Abstract
Adherence to therapy is the key to a successful therapeutic intervention, especially in cardiovascular diseases in which a lack of adherence may have serious consequences in terms morbidity and/or mortality. In this context, hair analysis can be an excellent tool to monitor adherence to therapy. Indeed, drugs present in blood are incorporated into the hair matrix, where drugs and metabolites can stay unaltered for a long time protected from metabolism and degradation. In the present study, a simple, specific, and sensitive ultra‐high performance liquid‐chromatography–tandem mass spectrometry (UHPLC‐MS/MS) method set up to determine in human hair seven beta‐blockers (viz., metoprolol, sotalol, labetalol, atenolol, nebivolol, bisoprolol, and nadolol) and two calcium‐channel blockers (lercanidipine and amlodipine), which are widely prescribed to treat medium‐to‐severe hypertensive conditions. The optimized method was successfully validated in terms of accuracy, repeatability, reproducibility, matrix effect and extraction recovery. Moreover, the applicability of the method was evaluated by analyzing 34 real samples of hair obtained from patients under long‐term therapy with calcium channel blockers and beta‐blockers.

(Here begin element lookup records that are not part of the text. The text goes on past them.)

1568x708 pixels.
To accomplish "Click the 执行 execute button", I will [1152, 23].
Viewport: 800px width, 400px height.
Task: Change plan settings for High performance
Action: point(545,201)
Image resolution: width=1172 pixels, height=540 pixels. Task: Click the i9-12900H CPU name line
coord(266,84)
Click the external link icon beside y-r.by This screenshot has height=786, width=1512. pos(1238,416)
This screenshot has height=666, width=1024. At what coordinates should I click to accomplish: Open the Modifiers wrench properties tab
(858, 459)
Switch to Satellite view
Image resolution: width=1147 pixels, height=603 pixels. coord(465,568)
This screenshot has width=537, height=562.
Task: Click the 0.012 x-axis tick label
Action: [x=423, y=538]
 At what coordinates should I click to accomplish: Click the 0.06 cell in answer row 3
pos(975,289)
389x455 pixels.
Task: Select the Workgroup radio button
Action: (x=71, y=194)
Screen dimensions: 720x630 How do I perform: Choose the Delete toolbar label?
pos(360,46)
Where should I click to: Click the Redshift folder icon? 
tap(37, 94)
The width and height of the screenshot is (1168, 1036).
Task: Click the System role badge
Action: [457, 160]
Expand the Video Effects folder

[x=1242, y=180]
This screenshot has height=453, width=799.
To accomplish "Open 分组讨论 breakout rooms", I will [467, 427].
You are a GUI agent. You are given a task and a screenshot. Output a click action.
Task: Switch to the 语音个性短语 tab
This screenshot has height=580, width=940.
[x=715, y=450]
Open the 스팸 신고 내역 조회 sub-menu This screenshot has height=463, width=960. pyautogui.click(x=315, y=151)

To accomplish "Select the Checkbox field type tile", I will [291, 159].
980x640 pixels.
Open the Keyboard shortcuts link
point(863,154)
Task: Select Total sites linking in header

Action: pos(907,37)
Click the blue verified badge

Keywords: adherence to therapy, beta‐blockers, calcium channel‐blockers, hair analysis, mass spectrometry
The present work aimed at verifying the possibility to use liquid chromatography coupled with mass spectrometry to quantitatively determine antihypertensive drugs in the hair of subjects undergoing chronic treatments. The study includes seven beta‐blockers (viz., atenolol, bisoprolol, labetalol, metoprolol, sotalol, nebivolol, and nadolol) and two calcium channel blockers (amlodipine and lercanidipine). The practical applicability of the method was also verified by analyzing 34 authentic hair samples collected from subjects under chronic therapy with those cardiovascular drugs.
1. INTRODUCTION
The problem of scarce adherence to long‐term medical treatments has been debated for years, as it results from the inspired document of the World Health Organization (WHO) “Adherence to long‐term therapies. Evidence for action.” 1
In this document, WHO points out that adherence to long‐term therapy in developed countries averages 50%, rating even lower in developing countries. As consequences of scarce adherence, poor health outcomes and increased healthcare costs are observed.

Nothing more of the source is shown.